S1 Data. Sequence information for the 140 SpIREs identified in the HGR sequence. Data underlying Figs 1 and 5.

Each SpIRE is annotated to contain the following: (1) a clone number, (2) the L1 subfamily, (3) the class of SpIRE and the designated clone number (e.g., SpIRE97/622-6), and (4) a chromosomal location indicating the first and last nucleotide of the designated “filled site” containing the SpIRE and its immediate 5′ and 3′ flaking sequences in the HGR. The designation “empty site” (i.e., pre-integration) site represents the hypothetical reconstructed HGR sequence prior to SpIRE integration. The 5′ plain text/bolded text junction represents the hypothetical position of the putative L1 EN cleavage site on top-strand genomic DNA. The designation “filled site” (i.e., post-integration) represents the SpIRE sequence identified in the HGR. Bolded nucleotides in the “filled site” sequence represent putative TSDs flanking the SpIRE. Dark green shading indicates the first nucleotide of the SpIRE 5′UTR. Red shading indicates the splice junction in the SpIRE. Underscored and italicized nucleotides represent the poly(A) tract at the 3′ end of some SpIREs. Yellow shading indicates possible untemplated or putative transduced sequences before the 5′ or 3′ TSD, respectively. Light blue shading indicates nucleotides in the putative 5′ TSD that differ from nucleotides present in the 3′ TSD. Gray shading indicates possible inversion junctions within the SpIRE sequence. Pink shading indicates additional sequences that interrupt the insertion. EN, endonuclease; HGR, human genome reference; L1, Long interspersed element-1; poly(A), polyadenosine; SpIRE, spliced integrated retrotransposed element; TSD, target site duplication; UTR, untranslated region.

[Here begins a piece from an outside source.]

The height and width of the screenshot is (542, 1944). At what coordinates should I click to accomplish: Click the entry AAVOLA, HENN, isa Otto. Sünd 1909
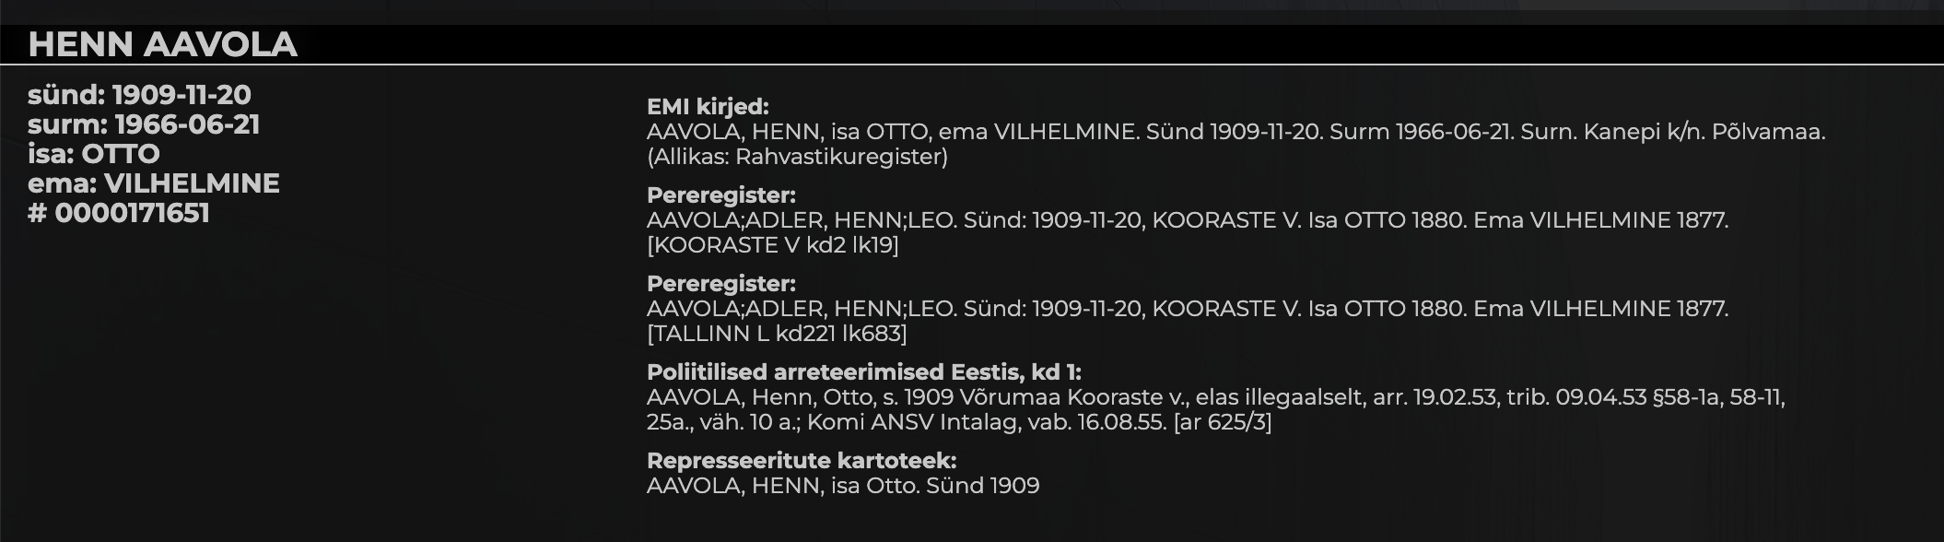[842, 486]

https://doi.org/10.1371/journal.pbio.2003067.s004

(DOCX)

S1 Table. Additional information for each SpIRE. Data underlying Figs 1 and 5.

Each tab contains information for a single SpIRE. Column 1 indicates the class of SpIRE and the designated clone number (e.g., SpIRE(97/622)-6). Column 2 indicates the L1 subfamily. Column 3 indicates the chromosome. Column 4 indicates the first nucleotide of the “filled site” in the HGR. Column 5 indicates the length (bp). Column 6 indicates whether the insertion resides within a gene and the name of that gene. Column 7 indicates the transcriptional orientation of the SpIRE with respect to the gene transcriptional orientation (same orientation = “Same”; opposite orientation = “Opp.”). Column 8 indicates the calculated L1 EN cleavage sequence of the insertion, where (/) indicates the location of the endonucleolytic nick. Column 9 indicates the putative size of the TSD. Column 10 indicates whether the insertion contains an L1-mediated sequence transduction. Column 11 indicates the length in bp of putative untemplated, mismatched, or 3′ transduced sequences flanking the SpIRE. Column 12 indicates additional major deletions within the SpIRE and indicates the nucleotides that have been lost in reference to L1.3 (accession #L19088). Column 13 provides additional comments about each SpIRE (See Gilbert et al. 2005). EN, endonuclease; HGR, human genome reference; L1, Long interspersed element-1; SpIRE; spliced integrated retrotransposed element; TSD, target site duplication.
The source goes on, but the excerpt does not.